Kutipan sumber
----

Contents
Apa itu: Keruntuhan ekonomi (economic collapse) merupakan suatu guncangan di perekonomian suatu negara, biasanya terjadi pada saat krisis menyebar luas. Penurunan tersebut mungkin telah didahului oleh krisis utang, krisis mata uang, perang, dan guncangan pasokan. Perekonomian kemudian masuk ke dalam periode resesi atau depresi pasar.
Kejatuhan ekonomi dapat berlangsung selama beberapa tahun, tergantung pada parahnya situasi. Di Amerika Serikat misalnya, Depresi Hebat terjadi sejak 1929 dan mulai pulih sejak 1933. Indonesia juga mengalaminya pada 1997 akibat dampak mematikan dari krisis finansial Asia dan pulih kembali pada akhir 1999.
Keruntuhan ekonomi memicu penurunan kehidupan ekonomi dan seringkali kehidupan sosial. Produksi, konsumsi, investasi, nilai tukar semua turun, dan biasanya diikuti oleh krisis sosial. Krisis 1997 di Indonesia, misalnya, menyebabkan PDB riil Indonesia terkontraksi sebesar 13,1% pada tahun 1998. Inflasi melonjak hingga 72%, dan nilai tukar rupiah turun dari Rp2.600 / USD menjadi Rp11.000 / USD pada tahun 1998. Hal tersebut juga memaksa rezim Soeharto mundur dan memicu keresahan sosial.
Tanda-tanda keruntuhan ekonomi
Melalui konsep siklus bisnis, para ekonom menguraikan beberapa fase yang dilalui perekonomian. Sebuah siklus ekonomi khas mencakup pergerakan dari palung, ke ekspansi, menuju puncak, dan kemudian ke kontraksi yang mengarah kembali ke palung. Tahapan tersebut terus berulang.

----

Informasi yang diberikan
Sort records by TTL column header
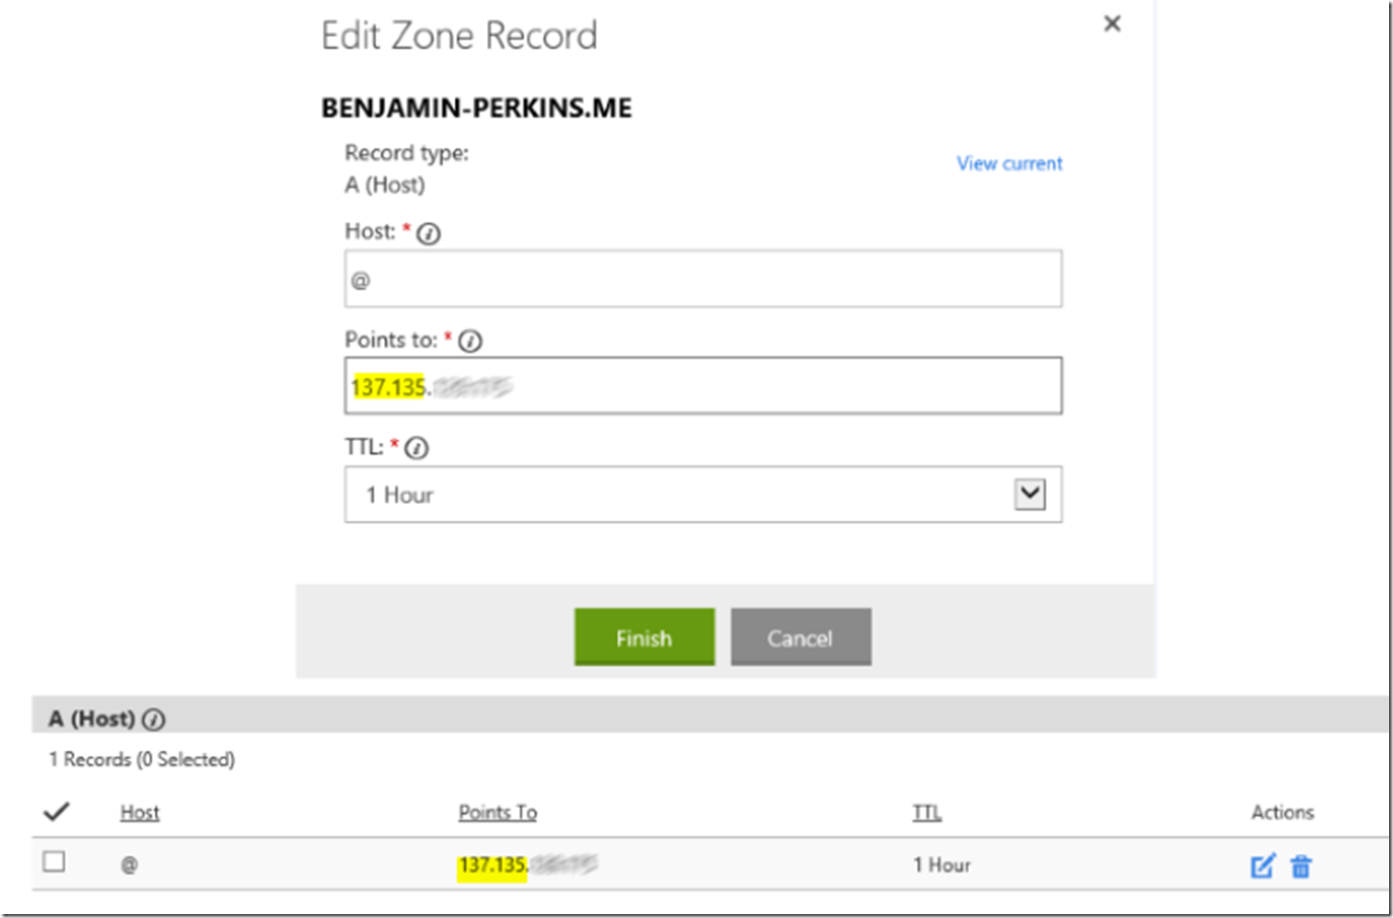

----

Tujuan
Teruskan teks tentang keruntuhan ekonomi mulai dari kalimat terakhirnya. Daftar tersebut tidak diperlukan untuk pengerjaan ini.

Jawaban di bawah
Sementara, keruntuhan ekonomi adalah peristiwa luar biasa. Itu tidak harus menjadi bagian dari siklus ekonomi pada umumnya. Keruntuhan dapat terjadi secara drastis dan dapat mengarah ke depresi.
Ada beberapa ciri dari keruntuhan ekonomi, diantaranya:
- Krisis utang
- Krisi mata uang
- Kenaikan suku bunga
Krisis utang
Utang negara (sovereign debt) adalah utang yang diambil oleh pemerintah, biasanya untuk menutup defisit fiskal.
Jika pemerintah meningkatkan defisit fiskal, maka itu akan meningkatkan pembiayaan melalui utang. Defisit yang lebih tinggi biasanya untuk merangsang pertumbuhan ekonomi. Pemerintah meningkatkan belanja modal, seperti proyek infrastruktur untuk meningkatkan permintaan agregat.
Tapi, jika pemerintah mengambil terlalu banyak utang, risiko gagal bayar meningkat. Kemampuan bayar atas pokok dan bunga utang menurun. Itu meningkatkan tekanan dalam perekonomian karena jatuhnya kepercayaan terhadap perekonomian sebuah negara. Krisis utang muncul ke permukaan.
Peluang krisis utang negara biasanya lebih tinggi selama periode periode resesi, perang, ketidakstabilan politik, dan ketika investor kehilangan kepercayaan pada pemerintah.
Karena tingginya jumlah utang negara, gagal oleh pemerintah dapat mengganggu stabilitas perekonomian, sebagaimana terjadi di Yunani. Itu dapat menular ke negara lain dan mempengaruhi ekonomi global,, terutama jika terjadi di negara-negara maju.
Krisis mata uang
Krisis mata uang terjadi ketika kepercayaan terhadap mata uang sebuah negara jatuh. Itu mungkin mengambil bentuk hiperinflasi atau depresiasi parah.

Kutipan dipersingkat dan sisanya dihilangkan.